### EXERCISE REQUIREMENTS
In the listing beneath this line, copy exactly the lines starting with the one containing "752x465 pixels." and going on through the one containing "Select the 確認".

### RECORDS PROVIDED
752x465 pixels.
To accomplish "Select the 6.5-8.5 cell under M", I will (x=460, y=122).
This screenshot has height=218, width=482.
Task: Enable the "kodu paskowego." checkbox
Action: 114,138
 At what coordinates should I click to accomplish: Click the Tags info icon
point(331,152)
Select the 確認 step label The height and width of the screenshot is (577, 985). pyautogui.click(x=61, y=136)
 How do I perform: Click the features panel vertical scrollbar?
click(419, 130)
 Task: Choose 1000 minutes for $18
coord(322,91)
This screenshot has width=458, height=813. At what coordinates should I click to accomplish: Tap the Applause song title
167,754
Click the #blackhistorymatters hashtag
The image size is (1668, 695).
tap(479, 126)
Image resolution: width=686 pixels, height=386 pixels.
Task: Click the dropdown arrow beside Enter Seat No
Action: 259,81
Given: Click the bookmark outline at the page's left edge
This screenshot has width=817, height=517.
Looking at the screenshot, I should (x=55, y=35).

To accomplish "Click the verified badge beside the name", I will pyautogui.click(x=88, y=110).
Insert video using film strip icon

---

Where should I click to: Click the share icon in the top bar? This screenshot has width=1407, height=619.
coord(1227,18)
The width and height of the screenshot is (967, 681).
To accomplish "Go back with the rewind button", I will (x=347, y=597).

### RESPONSE
752x465 pixels.
To accomplish "Select the 6.5-8.5 cell under M", I will (x=460, y=122).
This screenshot has height=218, width=482.
Task: Enable the "kodu paskowego." checkbox
Action: 114,138
 At what coordinates should I click to accomplish: Click the Tags info icon
point(331,152)
Select the 確認 step label The height and width of the screenshot is (577, 985). pyautogui.click(x=61, y=136)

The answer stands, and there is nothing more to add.